» **What the exercise asks**: Can you write out all of the lines below again, requests included, with every click coordinate in the answers multiplied by 1.35 and rounded to a whole number (halves round up)? Leave the pictures out of your reply.

» **Recorded information**:
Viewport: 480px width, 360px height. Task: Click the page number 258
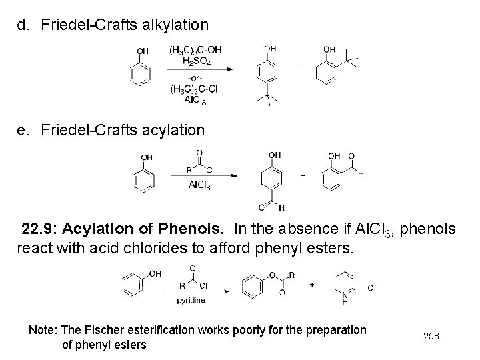click(x=432, y=335)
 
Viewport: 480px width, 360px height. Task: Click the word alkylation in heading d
click(x=171, y=25)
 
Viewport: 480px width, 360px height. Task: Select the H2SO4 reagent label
click(x=197, y=61)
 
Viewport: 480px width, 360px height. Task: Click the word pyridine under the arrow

» **Output below**:
Viewport: 480px width, 360px height. Task: Click the page number 258
click(x=583, y=452)
 
Viewport: 480px width, 360px height. Task: Click the word alkylation in heading d
click(x=231, y=34)
 
Viewport: 480px width, 360px height. Task: Select the H2SO4 reagent label
click(x=266, y=82)
 
Viewport: 480px width, 360px height. Task: Click the word pyridine under the arrow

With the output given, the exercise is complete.